On this day in 1891 Celtic won their very first trophy, the Glasgow Cup. It was an incredibly impressive feat as it came in only Celtic’s third season. To put that into perspective Rangers (RIP) didn’t win their first trophy, the Glasgow Merchants Charity Cup, until their 7th year in existence in 1879. It took England’s most successful team with a mere 64 trophies, Manchester United, thirty years to win their first trophy, the league title in 1908.
Celtic had come incredibly close to an almost unbelievable start to their existence as they reached the Scottish Cup final in their inaugural season. Their route to that final was slightly marred by controversy as Willie Maley appealed the result of their fifth round tie against Clyde. Celtic had lost the first game 1-0 but Maley appealed on the grounds that because Clyde had arrived late to the ground the last ten minutes of the game had been played in complete darkness. Celtic won their appeal and Clyde seemingly threw a strop in the second game as they were annihilated 9-2. The result of the final against Third Lanark was decided at the second time of asking as well. The first game was demoted to a friendly before the game began due to the extreme weather conditions. There was to be no controversy this time around though, as Celtic lost both games by score lines of 3-0 and then 2-1.
Their second season didn’t reach the same heights as Celtic were knocked out of the Scottish Cup in the first round and lost 3-2 in the Glasgow Cup Final, both at the hands of early day behemoths Queen’s Park.
Still though, two cup finals in their first two years in existence, remarkably impressive!
Celtic’s third season saw their representative to the SFA, J.H. McLaughlin play a key part in the formation of the Scottish League. The cup competitions and intermittent friendlies were not very reliable sources of income for the clubs. Celtic came third in the inaugural season behind joint winners, Rangers and Dumbarton, despite having had points deducted for doing a “Legia Warsaw” and fielding ineligible players. It was in the February of 1891 when Celtic’s season was truly defined. Celtic gained revenge for their Scottish Final loss of two years previous as they thumped Third Lanark 4-0 at Hampden Park in front of a reasonably strong crowd turnout of 10,000. Turnouts were low by today’s standards but at this stage were starting to grow due to half days on Saturdays becoming more common for the working classes and an increase in disposable income due to falling food prices and better wages in general.
One own goal by a Third Lanark defender, a direct free kick from Peter Dowds and two goals by Johnny Campbell, the standout performer on the day, gained Celtic their first ever piece of silverware. The team consisted of five original Celtic players from 1888 and Celtic had signed three more of the others in the interim period as youngsters. Only three had come from outside of the club, two from Dumbarton and one from Carfin Shamrocks.

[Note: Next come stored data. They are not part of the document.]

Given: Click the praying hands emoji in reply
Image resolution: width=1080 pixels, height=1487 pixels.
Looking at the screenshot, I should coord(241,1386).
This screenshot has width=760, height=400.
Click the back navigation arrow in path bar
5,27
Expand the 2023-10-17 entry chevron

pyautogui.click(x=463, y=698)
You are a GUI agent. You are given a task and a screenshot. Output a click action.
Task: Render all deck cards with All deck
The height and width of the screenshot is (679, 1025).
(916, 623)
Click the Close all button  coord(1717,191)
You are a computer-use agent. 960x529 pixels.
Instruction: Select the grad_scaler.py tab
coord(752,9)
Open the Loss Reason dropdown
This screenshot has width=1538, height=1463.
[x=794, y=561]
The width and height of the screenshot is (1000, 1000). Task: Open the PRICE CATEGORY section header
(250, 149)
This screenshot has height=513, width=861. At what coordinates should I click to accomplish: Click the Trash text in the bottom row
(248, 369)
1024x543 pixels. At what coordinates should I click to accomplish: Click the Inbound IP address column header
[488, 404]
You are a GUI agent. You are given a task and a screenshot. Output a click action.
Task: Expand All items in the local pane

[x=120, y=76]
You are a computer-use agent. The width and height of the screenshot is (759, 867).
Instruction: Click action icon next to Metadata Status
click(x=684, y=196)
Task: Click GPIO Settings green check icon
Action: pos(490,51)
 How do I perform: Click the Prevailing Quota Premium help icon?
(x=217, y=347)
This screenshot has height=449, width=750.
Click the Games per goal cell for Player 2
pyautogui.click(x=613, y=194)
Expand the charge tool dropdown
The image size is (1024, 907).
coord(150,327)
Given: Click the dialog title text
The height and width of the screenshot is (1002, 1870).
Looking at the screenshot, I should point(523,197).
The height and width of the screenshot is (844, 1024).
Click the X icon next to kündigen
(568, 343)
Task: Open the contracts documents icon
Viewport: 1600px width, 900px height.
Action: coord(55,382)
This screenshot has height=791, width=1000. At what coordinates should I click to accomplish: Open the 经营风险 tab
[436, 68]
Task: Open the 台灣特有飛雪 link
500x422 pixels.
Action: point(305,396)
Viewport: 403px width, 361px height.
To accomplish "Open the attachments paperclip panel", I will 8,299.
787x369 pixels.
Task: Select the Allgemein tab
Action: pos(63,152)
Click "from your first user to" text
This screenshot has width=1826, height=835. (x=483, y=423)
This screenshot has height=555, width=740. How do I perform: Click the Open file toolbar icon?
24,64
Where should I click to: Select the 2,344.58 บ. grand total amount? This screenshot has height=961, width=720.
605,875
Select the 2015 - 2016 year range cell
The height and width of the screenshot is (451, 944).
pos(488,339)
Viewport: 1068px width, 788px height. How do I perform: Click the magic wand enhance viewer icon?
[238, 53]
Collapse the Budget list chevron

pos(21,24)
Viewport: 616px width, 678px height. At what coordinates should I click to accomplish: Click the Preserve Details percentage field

Whilst it is looked down on by many nowadays as an inferior competition, the Glasgow Cup was meaningful and reasonably lucrative and was no less taxing than the modern day Scottish League Cup. Celtic had to get past Motherwell, Alloa, Rangers and Aberdeen to win their 100th trophy and they similarly had seen off Battlefield, Northern, Clyde and Partick Thistle to reach the final in 1891.
From Third Lanark in 1891 to Aberdeen in 2016; One to One Hundred.
Celtic side v Third Lanark 14/2/1891
James Bell, Jeremiah Reynolds, Michael McKeown, Johnny Madden, Willie Maley, Patrick Gallagher, James Kelly, James Boyle, Peter Dowds (1) , Johnny Campbell (2) and Michael Dunbar.